Here is a brief rundown on some of the demonstrations, starting August 13th, planned for the week of the convention.
Early-bird protesters will be mobilizing at noon Sunday in Pershing Square against the execution of death-row prisoner Mumia Abu-Jamal, the Philadelphia journalist and police-abuse activist whose trial for the killing of a Philly policeman has been widely condemned for tainted testimony and suppressed evidence. A march toward Staples Center follows at 4 p.m.
Conventioneers and counter-conventioneers move west Sunday evening. Democrats are staging a high-ticket fund-raiser on Santa Monica Pier. Hotel union organizers and local living-wage supporters will already be in the vicinity, massing at 5:30 p.m. outside Loews luxury hotel, where workers are asking for health-care coverage and an end to anti-union tactics. Activists gather at the Gap on the Santa Monica Promenade at 6 p.m. to target the alleged sweatshop conditions under which Gap and Banana Republic clothing is produced. Then, as counterpoint to the Democrats’ gala, a free, no-reservations-needed “people’s party” takes place on the beach south of the pier.
Monday action kicks off in the spirit of Seattle at 2 p.m. with an anti-globalization “Tour of Corporate Shame” from Pershing Square through the corporate canyons of the financial district and Bunker Hill.
This expedition returns to Pershing Square in time to join the first major D2K coalition event, the multi-issue Human Need, Not Corporate Greed rally at 4 p.m. Calling for a host of reforms, foreign and domestic, budgetary and environmental, activists march on Staples Center as the convention proceedings get under way. Among the colorful contingents slated to march are Billionaires for Bush (or Gore), satirically celebrating (in top hats and mink stoles) the coronation of one of their candidates. and the triumph of the plutocratic process.
Tuesday opens with a puppet procession in Pershing Square at 9 a.m. A noon rally against racism at MacArthur Park, organized by the Bus Riders Union, feeds into a march for civil rights heading back downtown. At 5 p.m. a rally to save Iraqi children by ending economic sanctions takes place across from Staples Center. Contract-related marches by United Teachers of Los Angeles and SEIU will also be held.
Wednesday afternoon is devoted to justice issues. A noon assembly in Pershing Square calls for rolling back policies that have put 2 million Americans behind bars, demands an end to police brutality and the militarization of the INS, and calls for freeing political prisoners and abolition of the death penalty. Protesters will march to LAPD’s Parker Center headquarters for a midafternoon rally .

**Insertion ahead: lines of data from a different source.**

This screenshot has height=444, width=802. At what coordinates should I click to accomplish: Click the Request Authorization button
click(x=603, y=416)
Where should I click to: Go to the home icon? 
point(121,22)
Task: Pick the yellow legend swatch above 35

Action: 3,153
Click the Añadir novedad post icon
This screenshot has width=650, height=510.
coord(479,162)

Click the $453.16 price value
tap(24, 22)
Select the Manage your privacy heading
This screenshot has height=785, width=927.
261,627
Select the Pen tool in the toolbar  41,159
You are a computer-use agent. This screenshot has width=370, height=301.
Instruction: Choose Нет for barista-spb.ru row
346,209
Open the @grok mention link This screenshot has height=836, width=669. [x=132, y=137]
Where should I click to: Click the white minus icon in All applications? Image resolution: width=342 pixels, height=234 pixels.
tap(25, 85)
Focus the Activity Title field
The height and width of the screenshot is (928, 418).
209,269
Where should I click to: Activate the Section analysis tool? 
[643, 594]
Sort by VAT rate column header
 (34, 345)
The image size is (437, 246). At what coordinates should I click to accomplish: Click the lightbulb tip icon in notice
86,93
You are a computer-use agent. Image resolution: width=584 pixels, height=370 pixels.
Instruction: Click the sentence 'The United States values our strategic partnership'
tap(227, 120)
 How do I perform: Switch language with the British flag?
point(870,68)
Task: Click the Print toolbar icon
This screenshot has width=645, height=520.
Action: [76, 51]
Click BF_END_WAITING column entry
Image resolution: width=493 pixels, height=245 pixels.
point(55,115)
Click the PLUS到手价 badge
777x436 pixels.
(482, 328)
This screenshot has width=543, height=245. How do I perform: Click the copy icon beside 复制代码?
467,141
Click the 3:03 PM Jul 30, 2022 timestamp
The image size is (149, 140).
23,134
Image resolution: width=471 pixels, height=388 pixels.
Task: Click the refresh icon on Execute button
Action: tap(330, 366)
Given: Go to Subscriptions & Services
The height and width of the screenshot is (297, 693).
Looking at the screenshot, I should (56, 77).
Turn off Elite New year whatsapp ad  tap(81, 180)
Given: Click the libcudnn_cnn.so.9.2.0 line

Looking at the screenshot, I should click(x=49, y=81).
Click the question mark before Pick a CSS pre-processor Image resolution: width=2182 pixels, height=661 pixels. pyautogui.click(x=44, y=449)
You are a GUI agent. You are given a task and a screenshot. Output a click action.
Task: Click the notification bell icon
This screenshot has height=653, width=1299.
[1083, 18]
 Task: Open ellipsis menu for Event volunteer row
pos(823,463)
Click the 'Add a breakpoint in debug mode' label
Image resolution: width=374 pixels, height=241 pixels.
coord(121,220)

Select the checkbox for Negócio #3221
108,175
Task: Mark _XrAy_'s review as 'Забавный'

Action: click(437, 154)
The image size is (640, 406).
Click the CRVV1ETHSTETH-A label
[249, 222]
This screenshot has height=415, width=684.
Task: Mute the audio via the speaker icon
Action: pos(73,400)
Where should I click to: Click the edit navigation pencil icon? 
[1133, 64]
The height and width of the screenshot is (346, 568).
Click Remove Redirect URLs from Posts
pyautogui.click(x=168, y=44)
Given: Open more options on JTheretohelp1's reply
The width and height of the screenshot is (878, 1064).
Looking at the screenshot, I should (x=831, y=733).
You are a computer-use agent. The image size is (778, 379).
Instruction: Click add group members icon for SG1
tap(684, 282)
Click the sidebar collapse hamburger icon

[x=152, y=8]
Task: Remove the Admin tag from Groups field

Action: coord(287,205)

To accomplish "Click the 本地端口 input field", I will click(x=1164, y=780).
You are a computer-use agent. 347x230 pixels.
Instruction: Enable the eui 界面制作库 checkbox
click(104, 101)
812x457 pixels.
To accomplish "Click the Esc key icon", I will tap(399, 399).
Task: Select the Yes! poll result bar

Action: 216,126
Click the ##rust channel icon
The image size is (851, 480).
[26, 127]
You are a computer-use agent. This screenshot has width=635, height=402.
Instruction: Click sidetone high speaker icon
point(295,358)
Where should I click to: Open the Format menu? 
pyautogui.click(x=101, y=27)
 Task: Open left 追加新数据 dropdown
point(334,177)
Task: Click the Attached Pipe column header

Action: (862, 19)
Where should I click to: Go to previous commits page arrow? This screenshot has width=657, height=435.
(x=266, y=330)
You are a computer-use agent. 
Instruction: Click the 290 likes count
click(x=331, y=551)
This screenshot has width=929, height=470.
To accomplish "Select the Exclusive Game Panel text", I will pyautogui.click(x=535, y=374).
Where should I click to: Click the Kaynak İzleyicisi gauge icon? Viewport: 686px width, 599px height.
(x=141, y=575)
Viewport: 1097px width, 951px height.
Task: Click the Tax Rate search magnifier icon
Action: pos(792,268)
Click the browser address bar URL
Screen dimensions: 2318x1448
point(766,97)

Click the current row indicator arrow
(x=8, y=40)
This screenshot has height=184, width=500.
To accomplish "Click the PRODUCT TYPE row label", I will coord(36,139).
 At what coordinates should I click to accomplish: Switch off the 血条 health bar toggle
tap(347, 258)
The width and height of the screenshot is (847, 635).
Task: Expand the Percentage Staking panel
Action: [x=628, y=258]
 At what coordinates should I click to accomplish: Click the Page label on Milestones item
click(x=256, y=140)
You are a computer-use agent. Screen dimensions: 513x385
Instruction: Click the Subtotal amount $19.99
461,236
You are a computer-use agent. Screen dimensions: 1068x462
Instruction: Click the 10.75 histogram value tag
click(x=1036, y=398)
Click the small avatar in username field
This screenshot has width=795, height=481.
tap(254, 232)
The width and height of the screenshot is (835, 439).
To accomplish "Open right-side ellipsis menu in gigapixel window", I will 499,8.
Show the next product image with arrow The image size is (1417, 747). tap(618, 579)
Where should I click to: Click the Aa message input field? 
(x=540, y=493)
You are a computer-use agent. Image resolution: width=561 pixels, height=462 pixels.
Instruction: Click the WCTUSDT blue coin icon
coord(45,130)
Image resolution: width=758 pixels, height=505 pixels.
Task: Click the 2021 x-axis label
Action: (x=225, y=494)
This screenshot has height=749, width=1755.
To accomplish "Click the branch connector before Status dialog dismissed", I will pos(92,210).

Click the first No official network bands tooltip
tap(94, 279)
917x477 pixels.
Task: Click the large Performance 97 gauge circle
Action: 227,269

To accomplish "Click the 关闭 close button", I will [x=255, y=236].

Thursday actions start with a 2 p.m. event at the downtown Federal Building demanding an end to U.S. Navy bombings on the Puerto Rican island of Vieques. At 4 p.m. a “Global Economic Justice” march meets at Eighth and Santee streets to protest the fashion industry’s use of sweatshops.
A “candlelight convergence” winds up the week. With candles and flashlights, drums, horns or pots and pans, protesters greet Gore’s acceptance speech with their own raucous rejection ceremony. Then, for many it’s back to their community-organizing efforts; for others, back to apathy or despair; and for some, forward with Nader to November.